Alcohol-related Problems

oPatientPlus articles are written by UK doctors and are based on research evidence, UK and European Guidelines. They are designed for health professionals to use, so you may find the language more technical than the condition leaflets.

See separate related articles Alcoholism - Recognition and Assessment and Alcoholism and Alcohol Abuse - Management

The recommended maximum alcohol intake a week is 21 units for men and 14 units for women. In 2009 knowledge of daily benchmarks and measuring alcohol in units had increased among both men and women. The proportion of adults who had heard of daily benchmarks increased from 69% in 2006 to 90% in 2009.[1] 

The amount of alcohol consumed weekly by men in England in 2009 was 15.6 units, slightly lower than the previous year's estimate of 18 units. In women, the figures were 9.9 units in 2007, 7.7 units in 2007 and 9.9 units in 2009. This is thought to be due to differences in fluctuations in data analysis rather than any variance in real terms.[1]  There is also a rise in binge drinking - usually in the younger adult - and the risk for alcohol dependence increases with binge drinking. 

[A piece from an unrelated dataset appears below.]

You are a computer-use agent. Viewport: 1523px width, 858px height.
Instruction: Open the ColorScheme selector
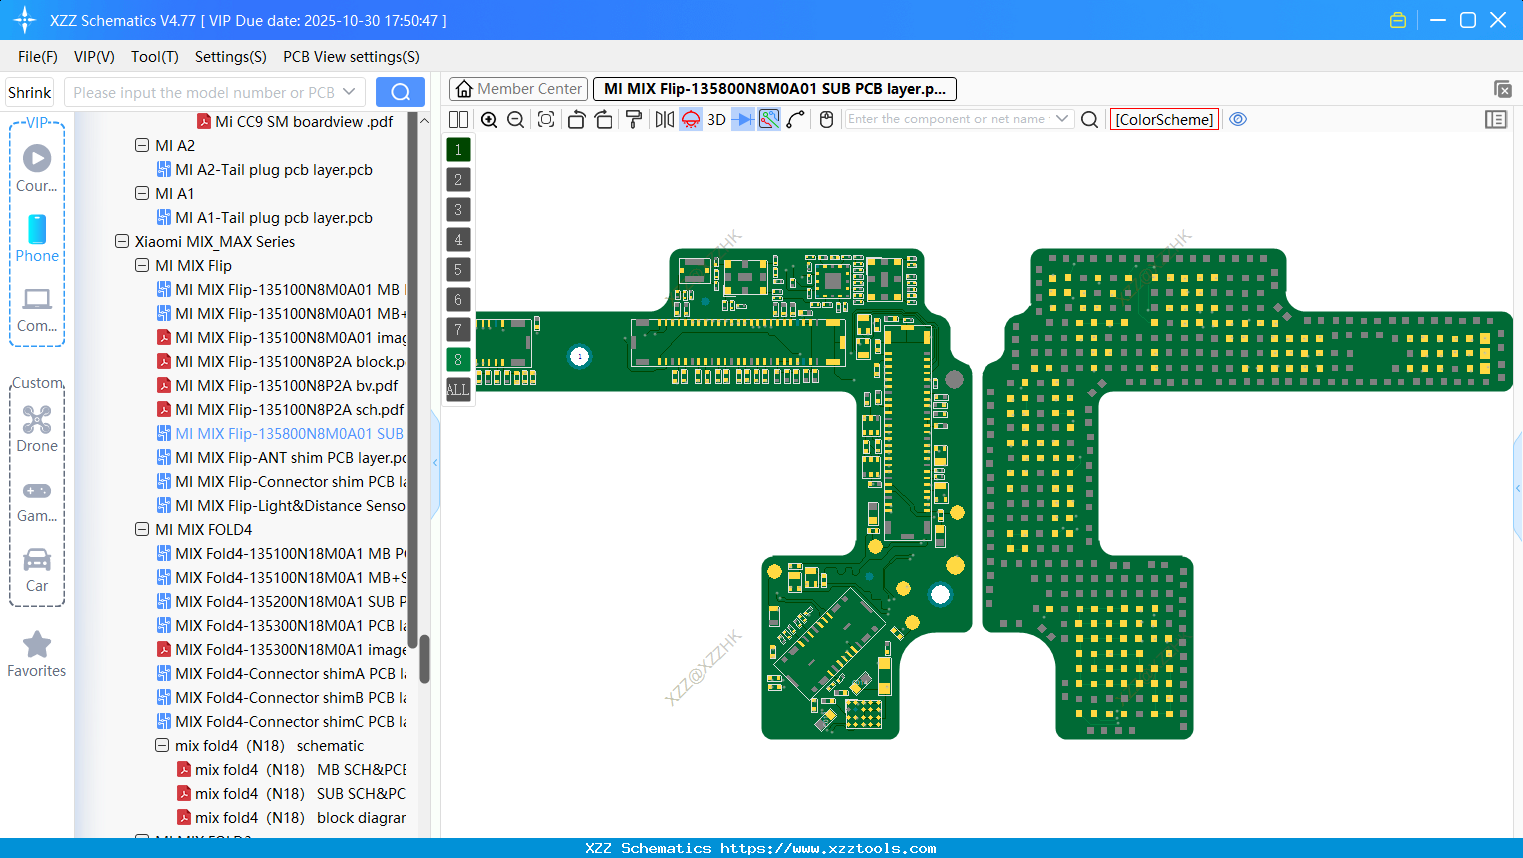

In 2010/2011 there were 190,900 admissions where the primary diagnosis was attributable to the consumption of alcohol.[2] 

Moderate (12.5-<50 g/day) to heavy (>50 g/day) alcohol intake is associated with an increased risk of oesophageal cancer.[3]

Younger people were more likely than older people to exceed the daily benchmarks:[2] 

Over 56% of young men aged 16 to 24 had drunk more than twice the recommended level on at least one day during the previous week. This compares with 6% of men aged 75 and over.

52% of women in the youngest age group had exceeded twice the recommended level on at least one day compared with only 3% of those aged 75 and over.

Having initially risen, the proportion of young women who drink heavily has fallen, although the statistics should be treated with caution due to the small sample size. The proportion of 16 to 24 year-old women who had drunk more than six units on at least one day in the previous week fell from 24% in 2009 to 17% in 2010.

Alcohol misuse accounted for 1.5% of all premature deaths in England in the UK. The alcohol-death rate is on the increase. There were 8,664 alcohol-related deaths in 2009, rising to 8,790 in 2010.[4] The risk increases once intake exceeds more than three drinks per day.[5] 

These result from continued use of excessive amounts of alcohol. Binge drinking and chronic drinking of alcohol are more likely to cause harm.[7]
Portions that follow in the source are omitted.